Given text:
========================================================================

Ken Jeong: How to Ditch Medicine for a Career in Comedy and Diagnose Castmates (Guest Column)

Illustration by: Lars Leetaru

The creator and star of the ABC comedy 'Dr. Ken' was an internist with Kaiser Permanente until his breakout roles (as a doctor) in 'Knocked Up.' As he explains in THR's annual Doctors Issue, he still renews his medical license every year…just in case.

This story first appeared in the Sept. 4 issue of The Hollywood Reporter magazine. To receive the magazine, click here to subscribe.

Growing up, I only ever wanted to be a doctor. There was never a thought I'd go into acting. I never even did theater in high school. I was the popular nerd: "There's happy Ken. I'll spare him a beating!" In my senior year, there was a mock male beauty pageant, and I was voted to be a contestant. For the swimsuit competition, I posed like a serious bodybuilder and got a standing ovation. It was my Napoleon Dynamite moment. I felt like the most popular kid ever.

I was pre-med at Duke, but my A in organic chemistry changed to a C when I decided to take an acting class and do musical theater my sophomore year. My parents were worried. I was only 18 — I'd skipped a grade and graduated high school at 16 — but I remember my dad saying: "It's not like we don't believe in you, but I know how brutal showbiz can be. Talent doesn't guarantee you anything."

========================================================================

Stored records:
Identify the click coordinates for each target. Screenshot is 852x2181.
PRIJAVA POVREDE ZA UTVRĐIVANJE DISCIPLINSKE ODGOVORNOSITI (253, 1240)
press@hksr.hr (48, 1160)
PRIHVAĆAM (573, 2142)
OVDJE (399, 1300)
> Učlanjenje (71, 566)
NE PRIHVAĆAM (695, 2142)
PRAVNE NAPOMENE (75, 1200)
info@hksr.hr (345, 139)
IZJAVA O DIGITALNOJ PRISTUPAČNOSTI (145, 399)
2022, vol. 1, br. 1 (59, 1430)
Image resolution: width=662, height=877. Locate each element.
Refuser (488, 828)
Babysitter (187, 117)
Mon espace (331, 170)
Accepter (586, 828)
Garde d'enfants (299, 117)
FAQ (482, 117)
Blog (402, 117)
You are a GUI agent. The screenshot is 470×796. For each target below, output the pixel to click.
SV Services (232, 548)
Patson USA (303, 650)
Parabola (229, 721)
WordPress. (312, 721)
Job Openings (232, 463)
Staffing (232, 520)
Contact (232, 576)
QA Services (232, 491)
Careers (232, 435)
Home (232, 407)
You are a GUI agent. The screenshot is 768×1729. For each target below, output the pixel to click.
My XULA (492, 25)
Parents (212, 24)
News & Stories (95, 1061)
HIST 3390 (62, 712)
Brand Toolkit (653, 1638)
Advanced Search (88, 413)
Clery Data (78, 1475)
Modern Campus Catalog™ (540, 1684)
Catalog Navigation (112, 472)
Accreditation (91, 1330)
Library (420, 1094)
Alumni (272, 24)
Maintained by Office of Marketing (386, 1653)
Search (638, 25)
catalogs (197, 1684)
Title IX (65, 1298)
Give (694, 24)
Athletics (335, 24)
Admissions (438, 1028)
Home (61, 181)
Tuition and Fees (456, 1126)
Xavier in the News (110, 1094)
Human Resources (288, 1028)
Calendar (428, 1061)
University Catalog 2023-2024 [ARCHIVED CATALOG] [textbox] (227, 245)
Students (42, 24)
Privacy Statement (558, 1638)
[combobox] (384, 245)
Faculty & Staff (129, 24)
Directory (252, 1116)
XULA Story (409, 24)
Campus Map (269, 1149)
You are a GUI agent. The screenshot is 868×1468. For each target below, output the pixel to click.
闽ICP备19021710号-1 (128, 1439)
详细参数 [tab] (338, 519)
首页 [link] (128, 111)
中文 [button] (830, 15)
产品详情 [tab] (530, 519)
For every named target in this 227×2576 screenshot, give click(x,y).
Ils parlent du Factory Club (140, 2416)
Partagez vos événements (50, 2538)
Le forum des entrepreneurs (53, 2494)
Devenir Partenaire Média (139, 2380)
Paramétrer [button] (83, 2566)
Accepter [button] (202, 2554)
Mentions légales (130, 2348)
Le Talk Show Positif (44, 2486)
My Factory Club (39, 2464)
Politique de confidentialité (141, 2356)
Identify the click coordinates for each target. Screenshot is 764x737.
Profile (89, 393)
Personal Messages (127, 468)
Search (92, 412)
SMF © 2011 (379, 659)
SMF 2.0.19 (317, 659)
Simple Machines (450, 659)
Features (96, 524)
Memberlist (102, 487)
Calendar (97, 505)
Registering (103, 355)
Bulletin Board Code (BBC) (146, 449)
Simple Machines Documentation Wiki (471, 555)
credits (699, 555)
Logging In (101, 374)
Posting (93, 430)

========================================================================

What you will do:
1 – In the Ken Jeong column, at what age did the writer finish high school?
2 – Continue the Ken Jeong column from its last paragraph.

Results for each task:
1 – At 16, after skipping a grade.

2 –
Ken Jeong

So I went to University of North Carolina's School of Medicine, but acting was like a lover I never got over, like the girl you meet at a Meatballs summer camp but your parents show up before you can kiss her. I started doing stand-up every three months, even during my internal-medicine residency at Ochsner Medical Foundation in New Orleans. I worked 90-hour weeks, but no matter how stressed out I was at school, I'd go to Charlie Goodnights in Raleigh and do a five-minute opening slot for comedians like Brian Regan or Marc Maron. My residency chief and mentor, Dr. Donald Erwin, was very enlightened. He said, "You don't have to choose between medicine and comedy." It was around that time I won a stand-up contest in New Orleans, where Hollywood Improv founder Budd Friedman and late NBC president Brandon Tartikoff were the judges. I got to go to L.A. and do two shows at the Melrose Improv in December 1995. I met an agent there who offered to rep me, but I was still in my residency, so I turned him down. That's how much I loved being a doctor.

Eventually I moved to L.A. to work at Kaiser Permanente, where I met my wife, Tran, who is still a doctor there. I was making great money as a physician, but I started doing stand-up at the Laugh Factory and got on a Comedy Central show called Comic Groove in 2002. Then I auditioned for Knocked Up and got the role of the doctor who delivered Katherine Heigl's baby. It was then that Tran, to her everlasting credit, said: "If you don't pursue acting full time now, you never will. You just did a Judd Apatow movie!" So I quit medicine a year before the movie, which grossed $219 million worldwide, came out. If it had all ended there, I would have been happy. But then for three Hangover movies to happen and six Community seasons? That's a lifetime of a career! My parents could not be more happy. When I come home now, it's like a shrine of all my newspaper articles and swag.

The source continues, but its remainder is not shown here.